Quebec’s AG Appeals Online Gaming Ruling by Supreme Court
The Quebec government is appealing an August 2018 decision by the Quebec Supreme Court which blocked the government’s ability to restrict online gambling.
Quebec’s government has filed a notice of appeal with the Supreme Court, while a government spokesman defended the appeal, saying it was trying to protect the best interests of its citizens. Quebec Minister of Justice and Attorney General Stéphanie Vallée (pictured right) declined to comment on the case before the superior court ruled on it, but their appeal shows the government plans to push its ability to censor content, despite widespread concerns about net neutrality.
Online gambling companies and telecom companies alike claimed the government is only trying to protect Quebec’s state-owned lottery system. Loto Quebec has not had as much success as other state-run lotteries in Canada, so the companies believe the government is trying to artificially prop-up its failing lottery system.
Canadian gambling is regulated by provincial and territorial governments instead of the national government. The province of Quebec allows land-based casino gambling, both by commercial interests and First Nations tribes. The famous Kahnawake tribe, whose reservation is south of the Saint James River near Montreal, has a land-based casino and itself licenses international online gaming sites.
Quebec Gambling Laws
Quebec allows online and brick-and-mortar lottery gambling, along with certain forms of sports betting. Single-game sports bets are banned, though locals have discussed the legalization of single-game sports bets in the wake of PASPA repeal in the United States.
The current case involves blocking the IP addresses of all unlicensed gaming sites. In May 2016, the Quebec legislature passed Bill 74, which calls on the Internet service providers (ISPs) to block the public’s access to unlicensed online gambling sites.
Bill 74: Block Unlicensed Online Gaming Sites
Bill 74 called for Quebecois ISPs to block IP addresses of online gaming sites which were not regulated by the Quebec government. It called for 2,200 websites to be blocked, which would restrict access for 8.2 million Quebec citizens. The government claims it is a public service to block Quebec online gamblers from unlicensed gaming sites.
Telecommunications companies, gaming sites, and many everyday citizens take a different view. The Canadian Wireless Telecommunications Association (Vidéotron, Bell, Rogers Communications Inc., Telus Corp) filed the lawsuit which won in the Quebec Supreme Court in August.
The CWTA argues Quebec’s government is going down a slippery slope by blocking its citizens from IP addresses. If the government can block gaming sites it does not like, then it could block any other Internet site it deems inappropriate.
After filing the lawsuit, CWTA Vice-President Marc Choma said in July 2018, “As we had previously expressed to the Quebec government, the provisions in the Act would put ISPs and wireless service providers in conflict with Section 36 of the federal Telecommunications Act which governs ALL telecommunications in Canada.
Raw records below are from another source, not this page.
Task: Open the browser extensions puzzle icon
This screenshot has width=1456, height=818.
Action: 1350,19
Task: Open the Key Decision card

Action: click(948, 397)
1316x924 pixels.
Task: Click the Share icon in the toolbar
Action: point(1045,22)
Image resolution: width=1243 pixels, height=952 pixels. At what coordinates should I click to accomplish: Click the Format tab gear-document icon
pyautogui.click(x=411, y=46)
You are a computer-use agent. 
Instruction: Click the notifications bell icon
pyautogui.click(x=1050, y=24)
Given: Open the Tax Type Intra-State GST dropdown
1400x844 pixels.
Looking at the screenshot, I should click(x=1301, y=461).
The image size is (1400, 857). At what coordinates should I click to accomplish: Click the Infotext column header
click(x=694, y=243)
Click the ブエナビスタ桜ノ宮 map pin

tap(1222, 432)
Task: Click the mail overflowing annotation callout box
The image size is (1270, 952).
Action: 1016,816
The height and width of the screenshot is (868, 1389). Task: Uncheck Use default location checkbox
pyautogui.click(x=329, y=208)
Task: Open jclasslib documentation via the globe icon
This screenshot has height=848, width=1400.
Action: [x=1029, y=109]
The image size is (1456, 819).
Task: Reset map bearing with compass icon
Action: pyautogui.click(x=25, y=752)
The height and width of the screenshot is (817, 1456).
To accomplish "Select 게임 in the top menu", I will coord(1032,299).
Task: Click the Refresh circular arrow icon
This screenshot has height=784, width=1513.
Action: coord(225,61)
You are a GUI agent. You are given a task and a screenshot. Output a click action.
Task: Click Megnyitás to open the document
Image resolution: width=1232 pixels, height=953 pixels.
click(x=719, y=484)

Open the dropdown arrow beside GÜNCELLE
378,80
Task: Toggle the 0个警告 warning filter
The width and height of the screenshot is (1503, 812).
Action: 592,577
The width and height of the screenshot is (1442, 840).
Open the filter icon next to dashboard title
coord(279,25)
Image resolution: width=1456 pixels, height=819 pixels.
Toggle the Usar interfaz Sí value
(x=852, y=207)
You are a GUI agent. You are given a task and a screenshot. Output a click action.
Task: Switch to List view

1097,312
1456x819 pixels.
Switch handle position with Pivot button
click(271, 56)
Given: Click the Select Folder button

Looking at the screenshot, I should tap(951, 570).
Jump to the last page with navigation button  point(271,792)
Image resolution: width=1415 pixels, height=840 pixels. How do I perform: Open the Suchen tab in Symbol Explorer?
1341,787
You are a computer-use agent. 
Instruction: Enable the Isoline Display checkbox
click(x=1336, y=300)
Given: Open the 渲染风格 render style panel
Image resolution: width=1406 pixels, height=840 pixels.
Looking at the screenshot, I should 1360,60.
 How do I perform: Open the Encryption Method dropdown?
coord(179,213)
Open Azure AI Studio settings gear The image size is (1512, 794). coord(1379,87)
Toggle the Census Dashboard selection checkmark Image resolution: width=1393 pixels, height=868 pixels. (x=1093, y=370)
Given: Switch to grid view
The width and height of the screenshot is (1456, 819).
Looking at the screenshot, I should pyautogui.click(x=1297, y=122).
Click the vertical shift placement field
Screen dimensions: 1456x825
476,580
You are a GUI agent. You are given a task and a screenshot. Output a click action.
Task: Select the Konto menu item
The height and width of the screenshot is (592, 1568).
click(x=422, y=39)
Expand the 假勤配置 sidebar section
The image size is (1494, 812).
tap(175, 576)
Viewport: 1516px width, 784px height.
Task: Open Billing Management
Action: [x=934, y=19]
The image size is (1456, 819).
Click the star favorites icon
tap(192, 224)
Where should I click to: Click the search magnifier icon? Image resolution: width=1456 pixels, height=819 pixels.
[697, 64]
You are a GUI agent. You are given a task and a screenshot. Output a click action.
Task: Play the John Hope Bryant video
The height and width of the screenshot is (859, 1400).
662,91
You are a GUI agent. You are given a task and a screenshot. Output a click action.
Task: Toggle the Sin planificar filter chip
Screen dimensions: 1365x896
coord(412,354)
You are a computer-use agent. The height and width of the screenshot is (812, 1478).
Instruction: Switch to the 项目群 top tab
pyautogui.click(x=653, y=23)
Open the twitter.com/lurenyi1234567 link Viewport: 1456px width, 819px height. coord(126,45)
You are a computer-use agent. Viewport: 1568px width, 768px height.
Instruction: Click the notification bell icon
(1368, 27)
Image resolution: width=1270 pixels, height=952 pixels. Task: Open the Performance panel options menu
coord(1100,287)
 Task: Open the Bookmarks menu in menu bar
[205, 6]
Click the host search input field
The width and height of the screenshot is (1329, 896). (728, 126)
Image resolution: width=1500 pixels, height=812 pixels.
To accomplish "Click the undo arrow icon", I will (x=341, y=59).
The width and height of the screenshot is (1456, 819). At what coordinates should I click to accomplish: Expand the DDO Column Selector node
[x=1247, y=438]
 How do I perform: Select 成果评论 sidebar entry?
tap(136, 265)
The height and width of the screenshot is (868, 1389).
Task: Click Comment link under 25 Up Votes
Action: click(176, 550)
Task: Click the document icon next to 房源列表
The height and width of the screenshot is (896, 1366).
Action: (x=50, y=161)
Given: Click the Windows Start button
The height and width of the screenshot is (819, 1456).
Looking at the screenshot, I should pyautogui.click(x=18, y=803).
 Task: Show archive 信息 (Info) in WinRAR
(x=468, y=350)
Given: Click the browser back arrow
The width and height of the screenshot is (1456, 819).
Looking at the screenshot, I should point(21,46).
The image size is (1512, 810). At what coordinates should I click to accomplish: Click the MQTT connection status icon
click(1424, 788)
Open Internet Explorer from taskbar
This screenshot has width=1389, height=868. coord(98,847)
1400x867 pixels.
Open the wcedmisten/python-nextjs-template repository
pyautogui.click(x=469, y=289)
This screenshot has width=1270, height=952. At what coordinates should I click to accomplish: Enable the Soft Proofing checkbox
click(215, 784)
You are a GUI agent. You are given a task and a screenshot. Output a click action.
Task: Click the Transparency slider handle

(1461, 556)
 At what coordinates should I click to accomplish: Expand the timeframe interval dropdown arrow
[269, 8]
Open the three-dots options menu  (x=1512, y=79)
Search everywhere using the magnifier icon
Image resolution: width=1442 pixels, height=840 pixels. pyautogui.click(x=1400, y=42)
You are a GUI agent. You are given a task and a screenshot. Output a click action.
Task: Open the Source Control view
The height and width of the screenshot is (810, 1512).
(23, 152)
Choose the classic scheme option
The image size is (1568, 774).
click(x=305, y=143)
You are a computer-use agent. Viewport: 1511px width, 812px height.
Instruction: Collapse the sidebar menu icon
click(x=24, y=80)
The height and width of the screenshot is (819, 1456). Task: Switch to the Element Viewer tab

As well, we have always maintained, and as has been confirmed by the courts in previous instances, telecommunications is the sole jurisdiction of the federal government and must remain so.”
Arguments against Censorship and for Citizens’ Privacy
Those who wanted Bill 74 struck down also argue it is a privacy issue — the government should not be able to block citizens from viewing websites they want to view in the privacy of their own home. Furthermore, it is a censorship issue. If Bill 74 stands, then the government could censor any content its does not like: including political content aimed at the government or individual politicians.
Critics of Bill 74 say Quebec’s government wants to start down the path that authoritarian governments worldwide — China, Russia, and Turkey among them — by picking and choosing which websites its citizens can use.
Net Neutrality and Government Corruption
Beyond censorship concerns, such a bill opens the door to corruption concerns. Telecoms could pay lobbyists to have Quebecois officials block their rivals’ websites, thus creating monopolies through political corruption. The potential mischief seems endless.
In Switzerland earlier this year, a national plebiscite on the government’s ability to censor unlicensed online gambling sites passed with 70% of the vote. There, Swiss citizens thought the government’s actions were beneficial and did not portend wider censorship issues.
Canadian Radio-Television Commission Act
Quebec’s Supreme Court thinks differently. They ruled that Bill 74 violates the Canadian Radio-Television Commission Act, which limits the government’s ability to censor content and argues for net neutrality. The superior court’s judges ruled that it violates the Telecommunications Act.
Section 36 of the Telecommunications Act stated, “Except where the Commission [the CRTC] approves otherwise, a Canadian carrier shall not control the content or influence the meaning or purpose of telecommunications carried by it for the public.”
Despite a write-in campaign to the Quebec government on behalf of net neutrality, the government insists it will go ahead with the appeals process. The Quebec Supreme Court plans to review the case for several months and issue an opinion on the matter.